By Péralte C. Paul
Verifacto, a Norcross-based financial technology startup, has joined the Advanced Technology Development Center’s (ATDC) Select program.
The company works with auto lenders, borrowers, and insurers and enables its clients to mitigate their risk exposure by providing a macro- and micro-view of their portfolios. That insight, Verifacto said, improves the way lenders and insurers engage with their customers.
Led by co-founders Hezi Moore, the company’s chief executive, and Baruch Pappo, its president, Verifacto’s technology boosts its clients’ operational efficiencies and cuts costs.
The company’s cloud-based risk management system, which utilizes advanced communications technologies, automation, and algorithms, provides auto lenders with real-time visibility into their portfolios’ risk status and enables them to take quick action. The platform also helps consumers be compliant with their loans.
“Verifacto is a technology company focused on improving the ways auto lenders and borrowers connect with information, by organizing the information we obtain from lenders, borrowers, and insurers and making it accessible and useful to our clients and their customers,” Moore said.
A graduate of the Georgia Institute of Technology, Moore holds a Bachelor of Science in Computer Engineering and a Master of Business Administration in Management of Technology. He was most recently chief technology officer of Huawei Technologies’ cloud computing business. Verifacto is his third startup.
He said Verifacto’s business model addresses the two risks lenders and insurers have with the high-risk, or “subprime,” market — borrowers who have had trouble meeting past loan obligations. The first risk is those customers consistently making their loan payments and not falling into delinquency. The second is maintaining insurance.
“What we do is address the risk management in lending,” Moore said. “There are two high risk areas that we help our clients to focus on and manage — first, that their customer will pay their loan on time and do so in a way that is easier and convenient for them, and second, that the collateral on the loan is properly insured.”
The company supports its clients, with sizable portfolios that include thousands of vehicles, in four key ways. It uses its technology to study borrowers’ payment patterns, habits, preferences, and invoice status. That allows Verifacto’s clients to then send tailored, automated bill payment reminders designed to increase the likelihood of payment. The system also enables its clients to accept payments directly from those customers as well as monitor borrowers’ insurance coverage to alert its clients when their risk escalates due to an insurance issue.
“We utilize the latest technologies to obtain, parse, and update the relevant data from the insurers on one side and combine it with loan payments data, and enable automated communication with the lender, and the lender with their customers on the other side,” Moore said. “What we do and how we do it not only helps with the customer making their payments and doing it in a timely way, but it also reduces the number of calls our clients have to make.”

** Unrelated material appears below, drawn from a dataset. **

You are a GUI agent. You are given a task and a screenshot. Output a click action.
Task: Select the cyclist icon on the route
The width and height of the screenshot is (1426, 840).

Verifacto seeks to expand just as the subprime auto market has revved up. In 2014, subprime borrowers took out more than $98.3 billion in auto loans, according to Atlanta-based Equifax, the credit-reporting giant. That’s a 7 percent jump from 2013, Equifax reports. But it’s a 43 percent spike from 2008, when the U.S. economy was in the throes of the Great Recession sparked by the housing and financial crisis.
Moore sees that market as a great opportunity for his company’s growth because lenders and insurers want to utilize all available tools to improve the bottom line and cash flow, while reducing overhead and risk.
Part of the company’s growth strategy is ATDC. One of the nation’s leading technology incubators and a unit of Georgia Tech’s Enterprise Innovation Institute, ATDC is a statewide technology startup incubator that helps entrepreneurs build and launch successful companies.
Earlier this year, ATDC launched a FinTech accelerator — using a $1 million gift from Worldpay to fund it. The goal is to identify and strengthen FinTech startups in Georgia, which have proven to be a growing segment in the state.
Startups accepted into the Select program receive one-on-one mentoring from Entrepreneurs-in-Residence (EIRs), experienced business owners who guide these companies through critical growth stages. Select companies also get access to other ATDC and Georgia Tech business development programs. Moore himself is a former EIR.
“We chose Verifacto because they have strong market traction as proven by their exceptional revenue growth in the last year,” said Tim Sheehan, ATDC’s lead EIR. “They’re a great company and are exactly what we are looking for with our FinTech initiative. They have a strong team and have integrated with significant partners, including major insurance companies.”